Son violon brisé, Nasser Ali Khan, l’un des plus grands musiciens de son époque, semble avoir définitivement perdu le goût de vivre.

Face à l’impossibilité de trouver un instrument digne de remplacer celui qu’il a perdu, il décide de se coucher et d’attendre que la mort l’emporte.

Au cours de ces journées où il gît dans son lit, il cède à des rêveries aussi mélancoliques que joyeuses qui le renvoient à sa jeunesse, le conduisent à s’entretenir avec Azraël, l’ange de la mort et anticipent sur l’avenir de ses enfants.

Au fur et à mesure que le puzzle de sa vie réelle ou rêvée se construit, se révèle le vrai secret de sa vie, la magnifique histoire d’amour qui a, autrefois, nourri son génie et sa musique.

 La première idée qui vient à l’issue de la projection de "Poulet aux prunes" est que, ce qui était à l’origine une bande dessinée se serait sans doute mieux accommodé d’un film d’animation que d’une réalisation classique avec des comédiens.

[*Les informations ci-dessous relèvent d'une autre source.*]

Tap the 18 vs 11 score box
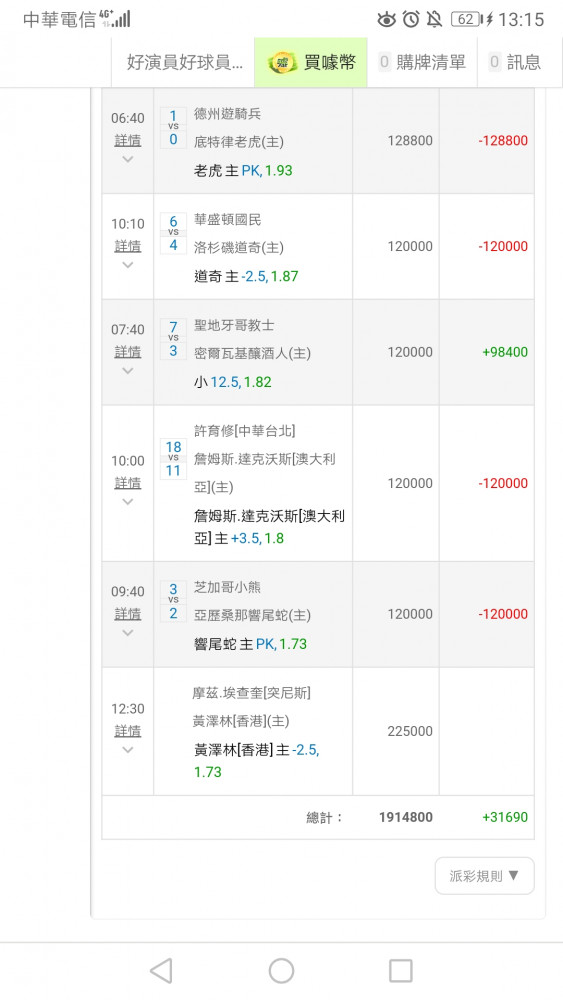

La structure à tiroirs qui fonctionnait dans l’album et entraînait un parcours ludique du récit était sans doute difficile à transposer dans un film, fut-il conduit comme un conte, avec au fur et à mesure qu’on avance dans l’histoire, de plus en plus de distance avec le réalisme.

"Poulet aux prunes" balance sans cesse entre burlesque et émotion, fantaisie et gravité, et joue sur le mélange des genres. Les flash-back, peut-être à cause du parti pris d’utiliser des esthétiques différentes, rendent parfois confuses les avancées dans le temps, les ellipses.

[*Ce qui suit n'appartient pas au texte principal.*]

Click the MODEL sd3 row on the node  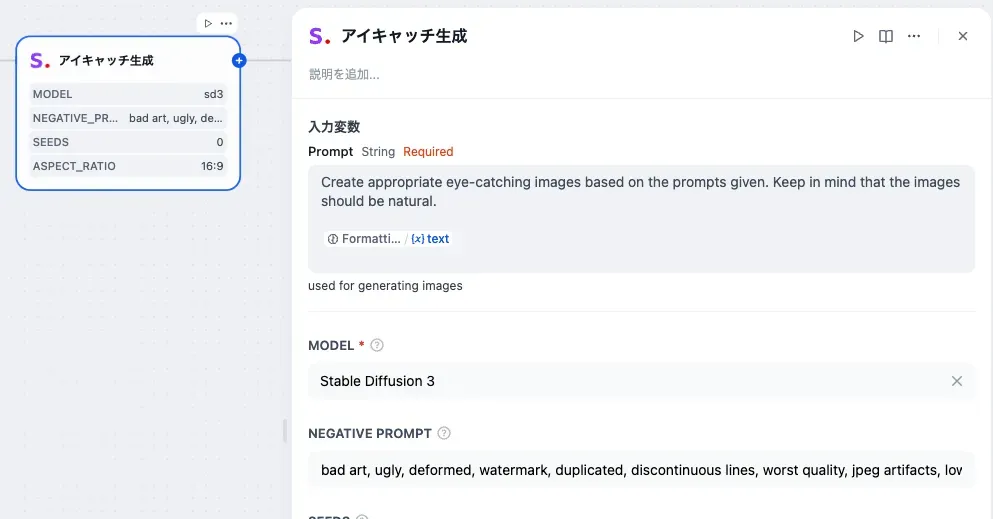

Marjane Satrapi et Vincent Patronnaud, à jouer avec tous les styles, à passer de la parodie de la sitcom au mélo italien, au film fantastique, nous égarent parfois quand les éléments du puzzle rassemblés peinent à déboucher sur le motif final.

Mathieu Amalric semble embarrassé par son personnage. Il force parfois son jeu et les apparitions dans de tous petits rôles de Jamel Debbouze, Chiara Mastroiani, Isabella Rosellini ou Edouard Baer dans le rôle de l’ange de la mort, ressemblent à des clins d’œil pour le moins superflus et qui parfois, faussent le jeu général.

Après "Persépolis", "Poulet aux prunes" déçoit un peu. Du coup, l’esthétique du film, le beau travail sur les couleurs, la photographie, sur des décors reconstitués en studio qui vont parfaitement avec le mélange des ingrédients narratifs, tombent à plat ou tournent un peu à vide.